Die Ernteanteil-Aubergine und drei Ernteanteil-Tomaten waren wundervolle Pasta Norma geworden, dazu gab’s Rosé Pittnauer Dogma. Nachtisch Süßigkeiten.
§
Sasha Göbels weist auf ein Detail der Akzeptanz von trans Menschen hin, das ich bislang übersehen habe:
“The problem with ‘passing'”.
Sie erklärt erstmal:
Passing is, when the gender you are presenting as (and which might not be the one you were assigned at birth) isn’t questioned by strangers. Example: you are a trans women and everyone you meet perceives you as a woman and never questions this.
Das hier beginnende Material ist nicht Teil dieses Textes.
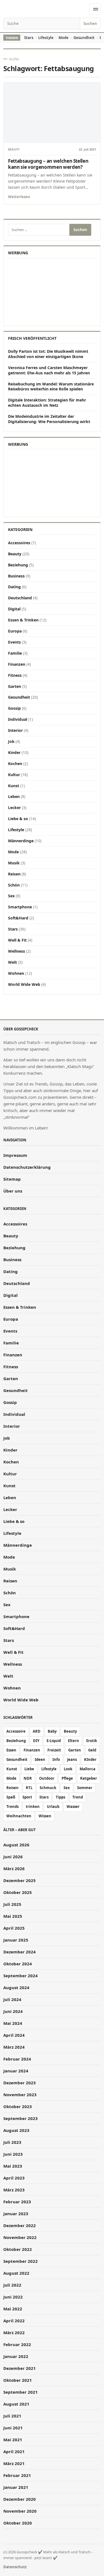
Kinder (14, 752)
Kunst (13, 785)
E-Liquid (54, 1740)
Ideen (40, 1759)
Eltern (73, 1740)
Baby (52, 1731)
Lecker (14, 807)
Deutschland (20, 597)
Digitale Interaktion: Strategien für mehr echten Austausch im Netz (47, 402)
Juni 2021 (13, 2427)
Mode (64, 37)
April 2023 (14, 2178)
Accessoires (19, 542)
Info (56, 1759)
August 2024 (16, 1987)
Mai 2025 (12, 1916)
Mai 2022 (12, 2308)
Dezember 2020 (19, 2499)
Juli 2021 (12, 2416)
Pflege (67, 1778)
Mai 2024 (12, 2023)
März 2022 (14, 2332)
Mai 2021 (12, 2439)
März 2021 (14, 2463)
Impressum (15, 1155)
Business (16, 576)
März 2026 (14, 1868)
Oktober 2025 (17, 1892)
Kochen (15, 763)
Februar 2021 (17, 2475)
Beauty (14, 149)
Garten (14, 686)
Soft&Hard (18, 918)
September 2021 (20, 2392)
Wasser (73, 1806)
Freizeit (54, 1750)
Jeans (72, 1759)
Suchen (90, 23)
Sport (27, 1797)
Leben (14, 796)
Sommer (84, 1787)
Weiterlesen (19, 196)
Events (14, 642)
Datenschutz (15, 2566)
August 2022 (16, 2273)
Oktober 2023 (17, 2106)
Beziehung (18, 564)
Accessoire (16, 1731)
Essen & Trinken (23, 620)
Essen (11, 1750)
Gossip (14, 708)
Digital (14, 608)
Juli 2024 (12, 1999)
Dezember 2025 (19, 1880)
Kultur (14, 774)
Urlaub (53, 1806)
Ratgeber (88, 1778)
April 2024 (14, 2035)
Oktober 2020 (17, 2523)
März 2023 (14, 2190)
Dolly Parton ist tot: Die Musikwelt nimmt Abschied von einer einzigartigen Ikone (48, 354)
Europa (15, 631)
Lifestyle (46, 37)
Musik (14, 862)
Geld (92, 1750)
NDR (28, 1778)
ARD (36, 1731)
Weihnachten (18, 1815)
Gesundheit (84, 37)
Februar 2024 (17, 2059)
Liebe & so (18, 818)
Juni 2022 (13, 2297)
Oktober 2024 (17, 1963)
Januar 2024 (15, 2071)
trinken (33, 1806)
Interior (15, 730)
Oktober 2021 (17, 2380)
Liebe (29, 1768)
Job (11, 741)
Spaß (10, 1797)
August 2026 (16, 1844)
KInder (90, 1759)
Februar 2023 (17, 2201)
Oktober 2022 (17, 2249)
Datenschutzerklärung (27, 1167)
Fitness (15, 675)
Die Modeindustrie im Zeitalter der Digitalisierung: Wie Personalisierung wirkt (49, 419)
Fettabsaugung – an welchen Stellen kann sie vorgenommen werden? (48, 164)
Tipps (60, 1797)
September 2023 (20, 2118)
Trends (12, 1806)
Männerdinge (21, 840)
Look (68, 1768)
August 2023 (16, 2130)
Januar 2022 (15, 2356)
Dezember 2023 (19, 2082)
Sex (11, 895)
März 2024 (14, 2047)
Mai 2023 (12, 2166)
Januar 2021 (15, 2487)
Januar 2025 (15, 1940)
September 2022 (20, 2261)
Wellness (16, 951)
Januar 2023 (15, 2213)
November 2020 (20, 2511)
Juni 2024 (13, 2011)
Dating (14, 586)
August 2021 (16, 2404)
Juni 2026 (13, 1856)
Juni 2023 (13, 2154)
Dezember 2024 (19, 1952)
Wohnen (16, 973)
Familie (15, 653)
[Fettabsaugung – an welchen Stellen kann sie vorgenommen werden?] (52, 112)
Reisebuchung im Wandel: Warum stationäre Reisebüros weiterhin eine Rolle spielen (51, 386)
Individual (17, 719)
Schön (14, 885)
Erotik (91, 1740)
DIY (36, 1740)
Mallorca (87, 1768)
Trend (77, 1797)
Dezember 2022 (19, 2225)
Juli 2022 (12, 2285)
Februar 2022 (17, 2344)
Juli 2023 (12, 2142)
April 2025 (14, 1928)
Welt (12, 962)
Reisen (14, 874)
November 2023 (20, 2094)
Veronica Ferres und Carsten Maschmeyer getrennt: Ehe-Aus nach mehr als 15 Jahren (49, 370)
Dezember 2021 (19, 2368)
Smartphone (20, 906)
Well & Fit (17, 940)
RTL (29, 1787)
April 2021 (14, 2451)
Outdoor (46, 1778)
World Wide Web (24, 984)
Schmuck (48, 1787)
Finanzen (16, 664)
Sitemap (12, 1179)
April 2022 (14, 2320)
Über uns (12, 1191)
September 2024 (20, 1975)
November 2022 (20, 2237)
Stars (28, 37)
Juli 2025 (12, 1904)
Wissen (45, 1815)
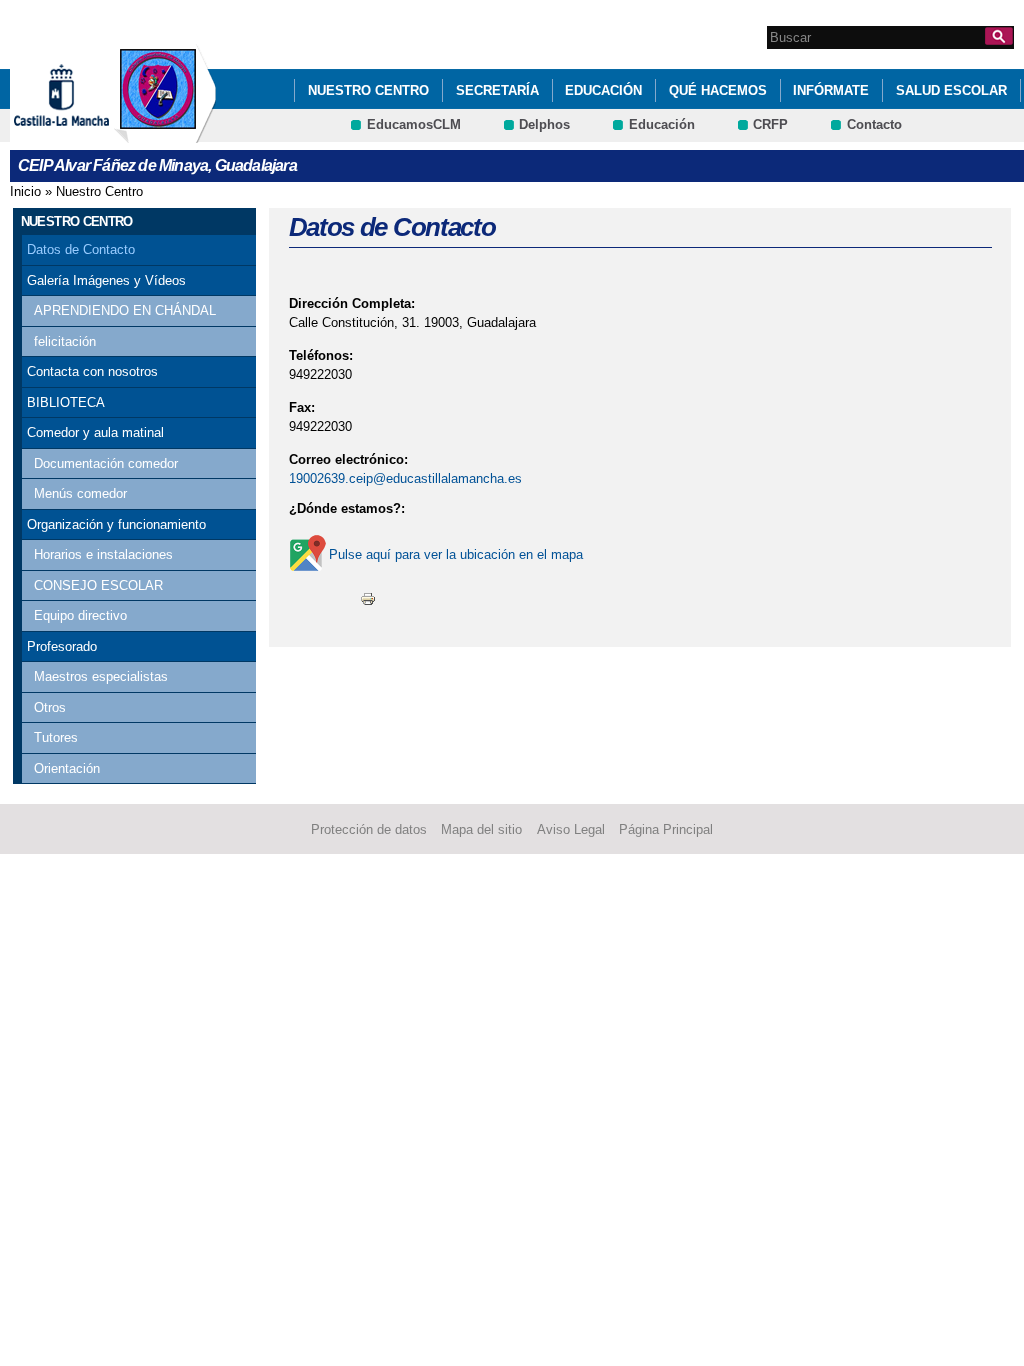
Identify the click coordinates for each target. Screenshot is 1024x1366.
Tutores (56, 737)
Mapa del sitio (481, 829)
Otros (50, 707)
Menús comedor (80, 493)
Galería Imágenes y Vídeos (106, 280)
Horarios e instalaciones (103, 554)
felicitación (65, 341)
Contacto (874, 124)
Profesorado (62, 646)
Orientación (67, 768)
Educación (603, 90)
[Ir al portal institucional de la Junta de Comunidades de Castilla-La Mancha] (86, 133)
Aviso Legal (571, 829)
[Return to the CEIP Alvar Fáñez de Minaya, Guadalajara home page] (165, 133)
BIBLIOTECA (66, 402)
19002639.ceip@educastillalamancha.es (405, 478)
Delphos (544, 124)
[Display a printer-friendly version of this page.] (368, 597)
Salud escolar (951, 90)
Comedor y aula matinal (95, 432)
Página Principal (666, 829)
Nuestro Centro (368, 90)
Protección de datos (369, 829)
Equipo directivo (80, 615)
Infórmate (831, 90)
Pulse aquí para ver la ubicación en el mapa (456, 554)
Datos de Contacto (81, 249)
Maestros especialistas (101, 676)
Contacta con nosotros (92, 371)
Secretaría (497, 90)
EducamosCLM (414, 124)
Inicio (25, 191)
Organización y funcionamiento (116, 524)
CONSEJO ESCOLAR (98, 585)
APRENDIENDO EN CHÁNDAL (125, 310)
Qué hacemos (718, 90)
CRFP (770, 124)
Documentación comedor (106, 463)
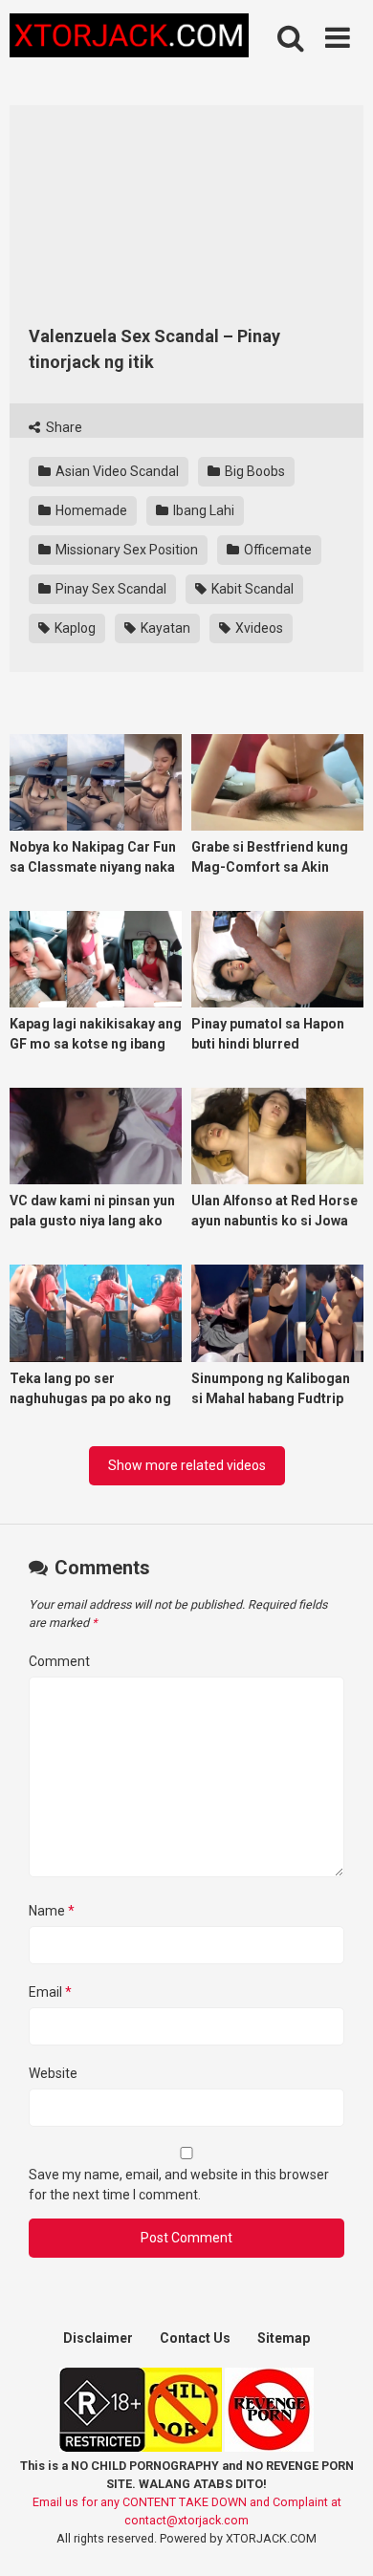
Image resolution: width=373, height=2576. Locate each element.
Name (52, 1910)
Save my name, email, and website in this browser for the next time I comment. (179, 2184)
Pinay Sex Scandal (109, 588)
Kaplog (74, 628)
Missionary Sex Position (125, 549)
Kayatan (164, 628)
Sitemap (283, 2338)
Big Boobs (253, 471)
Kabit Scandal (251, 588)
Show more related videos (187, 1465)
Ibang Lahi (202, 510)
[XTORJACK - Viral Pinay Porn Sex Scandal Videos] (129, 38)
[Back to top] (337, 2537)
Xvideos (257, 628)
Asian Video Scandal (116, 471)
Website (53, 2073)
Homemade (90, 510)
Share (62, 427)
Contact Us (195, 2338)
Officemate (276, 549)
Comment (59, 1661)
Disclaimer (98, 2338)
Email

Meine Übersetzung: “Passing [Anmerkung: das Wort wird meines Wissens auch auf Deutsch verwendet] ist, wenn das Geschlecht, das du darstellst (und das möglicherweise nicht dem entspricht, das dir bei Geburt zugeordnet wurde), von Fremden nicht angezweifelt wird. Beispiel: du bist eine trans Frau und niemand, denen zu begegnest, stellt das in Frage.”
Ihre Perspektive ist zwar die der Trans-Community, doch mir wurde klar, dass das selbstverständlich auch außerhalb gilt: Ob das Aussehen eines trans Manns oder einer trans Frau meinem verinnerlichten Klischee-Bild von “Mann” oder “Frau” entspricht, sollte irrelevant sein. Trans Männer sind Männer, trans Frauen sind Frauen, Punkt. (Schließlich erhebe gerade ich schon immer den Anspruch, dass meine Weiblichkeit bitteschön völlig unabhänging von meinen Körperformen, meinem Auftreten oder Styling ist.)